> YOUR OBJECTIVE:
Lines that contain the string "will" are the ones to list; copy all of them from the records.

****

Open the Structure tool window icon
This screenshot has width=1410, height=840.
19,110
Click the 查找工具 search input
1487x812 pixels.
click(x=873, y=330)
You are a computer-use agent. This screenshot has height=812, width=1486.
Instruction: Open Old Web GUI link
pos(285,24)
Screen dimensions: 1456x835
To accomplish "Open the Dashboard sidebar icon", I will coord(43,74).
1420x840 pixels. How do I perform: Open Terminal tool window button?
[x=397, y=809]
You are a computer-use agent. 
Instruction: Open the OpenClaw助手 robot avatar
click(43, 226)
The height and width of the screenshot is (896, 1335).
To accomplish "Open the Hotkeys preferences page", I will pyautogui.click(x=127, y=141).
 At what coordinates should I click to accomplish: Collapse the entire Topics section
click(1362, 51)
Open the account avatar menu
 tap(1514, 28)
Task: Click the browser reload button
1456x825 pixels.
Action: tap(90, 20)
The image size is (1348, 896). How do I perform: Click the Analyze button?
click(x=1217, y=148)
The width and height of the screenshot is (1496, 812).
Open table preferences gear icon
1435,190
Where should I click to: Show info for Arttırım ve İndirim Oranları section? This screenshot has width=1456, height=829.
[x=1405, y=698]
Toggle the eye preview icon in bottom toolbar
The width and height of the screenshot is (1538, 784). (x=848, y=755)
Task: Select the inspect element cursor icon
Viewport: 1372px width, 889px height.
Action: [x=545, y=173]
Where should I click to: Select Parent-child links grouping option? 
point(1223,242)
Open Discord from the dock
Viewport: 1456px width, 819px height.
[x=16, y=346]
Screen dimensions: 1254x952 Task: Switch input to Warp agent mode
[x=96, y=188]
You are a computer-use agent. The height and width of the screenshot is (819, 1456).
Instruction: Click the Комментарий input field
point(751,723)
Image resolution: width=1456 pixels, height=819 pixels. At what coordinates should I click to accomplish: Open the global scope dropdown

****

> WORKED SOLUTION:
To accomplish "Open the Dashboard sidebar icon", I will coord(43,74).
To accomplish "Open the Hotkeys preferences page", I will pyautogui.click(x=127, y=141).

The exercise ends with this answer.